Luca D’Ammando, varie, 4 aprile 2011
MENTRE IN LIBIA SI BOMBARDA, I FIGLI DEL RAISS CERCANO UNA VIA D’USCITA
Dopo un’altra settiman di guerra, la situazione in Libia rimane in stallo. Lungo la fascia costiera continuano i raid della Nato e gli scontri fra truppe fedeli a Gheddafi e insorti. Da sabato gli americani hanno deciso di lasciare gli aerei a terra, adottando un profilo basso e gli alleati hanno rinunciato ad armare i ribelli.
Secondo i comandi americani, Gheddafi ha perso tutta l’aviazione ma solo il 25% del suo potenziale bellico a terra. Questo vuol dire che potrebbe ancora resistere per settimane, se non mesi. L’esercito rivoluzionario, debole e disorganizzato, non riesce a consolidare le vittorie messe a segno. Al check point di Ajdabiya da venerdì non passa più nessuno, nemmeno i ribelli. «Avete capito? Non ci servono i kalashnikov, vanno in prima linea solo quelli con le armi pesanti, artiglieria e missili», si sgolava un colonnello rivolto ai shebab, i ragazzi armati della rivoluzione.
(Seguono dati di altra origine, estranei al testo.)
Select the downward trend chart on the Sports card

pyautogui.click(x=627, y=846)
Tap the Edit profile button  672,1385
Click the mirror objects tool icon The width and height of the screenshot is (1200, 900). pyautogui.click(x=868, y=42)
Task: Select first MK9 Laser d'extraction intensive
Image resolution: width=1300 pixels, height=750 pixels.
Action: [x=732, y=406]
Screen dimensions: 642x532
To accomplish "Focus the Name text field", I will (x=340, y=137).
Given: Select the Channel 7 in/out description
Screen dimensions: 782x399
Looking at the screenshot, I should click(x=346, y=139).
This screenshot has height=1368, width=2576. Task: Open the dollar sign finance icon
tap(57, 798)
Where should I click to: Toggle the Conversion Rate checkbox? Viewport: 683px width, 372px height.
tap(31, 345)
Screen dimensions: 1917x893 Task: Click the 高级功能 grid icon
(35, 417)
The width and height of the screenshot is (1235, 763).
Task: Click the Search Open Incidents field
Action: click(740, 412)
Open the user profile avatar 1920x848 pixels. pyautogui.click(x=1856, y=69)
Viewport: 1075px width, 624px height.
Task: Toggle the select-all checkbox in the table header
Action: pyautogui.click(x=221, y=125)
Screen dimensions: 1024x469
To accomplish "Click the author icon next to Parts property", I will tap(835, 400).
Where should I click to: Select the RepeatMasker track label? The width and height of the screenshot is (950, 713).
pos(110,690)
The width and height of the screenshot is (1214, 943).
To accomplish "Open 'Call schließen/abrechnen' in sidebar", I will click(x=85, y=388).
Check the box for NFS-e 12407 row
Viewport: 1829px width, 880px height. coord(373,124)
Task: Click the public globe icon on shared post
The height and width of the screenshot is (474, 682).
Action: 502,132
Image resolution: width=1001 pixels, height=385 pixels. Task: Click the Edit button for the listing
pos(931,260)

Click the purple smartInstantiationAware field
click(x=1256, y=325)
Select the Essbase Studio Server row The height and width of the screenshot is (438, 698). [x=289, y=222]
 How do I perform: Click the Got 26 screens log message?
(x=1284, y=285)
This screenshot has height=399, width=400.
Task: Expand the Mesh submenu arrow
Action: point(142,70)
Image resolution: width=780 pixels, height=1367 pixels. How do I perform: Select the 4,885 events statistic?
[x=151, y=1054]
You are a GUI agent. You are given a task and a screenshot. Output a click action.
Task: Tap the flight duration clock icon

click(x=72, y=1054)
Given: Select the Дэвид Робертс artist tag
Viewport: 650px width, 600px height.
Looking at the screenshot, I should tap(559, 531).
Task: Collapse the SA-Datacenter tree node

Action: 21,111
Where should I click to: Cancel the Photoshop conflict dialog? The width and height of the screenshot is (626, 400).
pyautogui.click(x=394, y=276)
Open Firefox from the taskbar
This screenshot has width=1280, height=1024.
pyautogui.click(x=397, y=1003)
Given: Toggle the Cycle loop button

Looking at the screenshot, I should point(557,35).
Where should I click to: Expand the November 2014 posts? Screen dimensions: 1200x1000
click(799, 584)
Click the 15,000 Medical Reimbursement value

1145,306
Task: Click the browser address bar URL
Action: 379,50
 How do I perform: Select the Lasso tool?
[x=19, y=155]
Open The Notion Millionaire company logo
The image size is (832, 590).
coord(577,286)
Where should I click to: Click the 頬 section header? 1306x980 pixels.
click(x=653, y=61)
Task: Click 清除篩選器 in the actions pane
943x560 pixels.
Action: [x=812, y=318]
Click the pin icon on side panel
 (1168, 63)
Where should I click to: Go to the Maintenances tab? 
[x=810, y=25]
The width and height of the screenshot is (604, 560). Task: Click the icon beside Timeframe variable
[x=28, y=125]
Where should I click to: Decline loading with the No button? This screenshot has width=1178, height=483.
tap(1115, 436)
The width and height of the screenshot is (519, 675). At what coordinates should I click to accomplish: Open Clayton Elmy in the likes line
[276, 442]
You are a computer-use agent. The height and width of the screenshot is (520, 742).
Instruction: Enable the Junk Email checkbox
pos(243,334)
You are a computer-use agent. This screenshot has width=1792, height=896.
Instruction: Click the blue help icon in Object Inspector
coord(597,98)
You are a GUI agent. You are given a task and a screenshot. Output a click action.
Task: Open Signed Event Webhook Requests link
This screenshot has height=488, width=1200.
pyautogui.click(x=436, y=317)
Il Consiglio transitorio di Bengasi ha capito che difficilmente la guerra si vincerà in questo modo e ha chiesto a Londra, Washington e Roma di trovare un modo per allontanare il Colonello. Venerdì 1 aprile il capo dei ribelli, Mustafa Abdul Jalil, ha proposto un cessate il fuoco legato al ritiro del raiss dalle principali città. Offerta subito respinta dal Governo. Venerdì lo stesso Jalil, in un colloquio con l’inviato del Corriere della Sera Lorenzo Cremonesi, ha chiesto che Berlusconi «come vecchio amico personale di Gheddafi convinca il dittatore a partire. Non ci sono alternative. Gheddafi e la famiglia, con tutti i suoi figli, devono andare in esilio al più presto. Vanno processati per crimini contro l’umanità. Con loro non sono possibili mediazioni o compromessi».
In realtà da lunedì scorso circolano indiscrezioni su trattative che i figli del Colonnello starebbero intavolando con gli occidentali per trovare una via d’usicta. Lunedì scorso il giornale arabo Asharq al Awsat ha scritto che Seif il Isman (quello che ha studiato a Londra) avrebbe incontrato funzionari britannici, inglesi e francesi, proponendo di sostituire il padre per un paio d’anni in cambio di una tregua con i ribelli. Venerdì il Guardian ha rilanciato, parlando di una missione a Londra per Mohammed Ismail, stretto collaboratore di Seif. Avrebbe discusso con i diplomatici inglesi di un possibile governo di coalizione, con a capo l’altro figlio del raiss, Mutassim, governo che includerebbe membri dell’opposizione.
Di sicuro Londra è diventata il crocevia diplomatico di questa guerra. Qui si è rifugiato il ministro degli Esteri libico Moussa Koussa, che starebbe rivelando agli agenti dell’M16, il servizio di spionaggio britannico, tutti i segreti riguardanti il Colonnello. E sempre a Londra arriveranno presto una decina di altri ministri e gerarchi libici, per il momento guardati a vista dal regime.
Oggi il ministro Frattini riceverà a Roma un inviato del Consiglio transitorio libico, Ali Abd al Aziz al Isawi.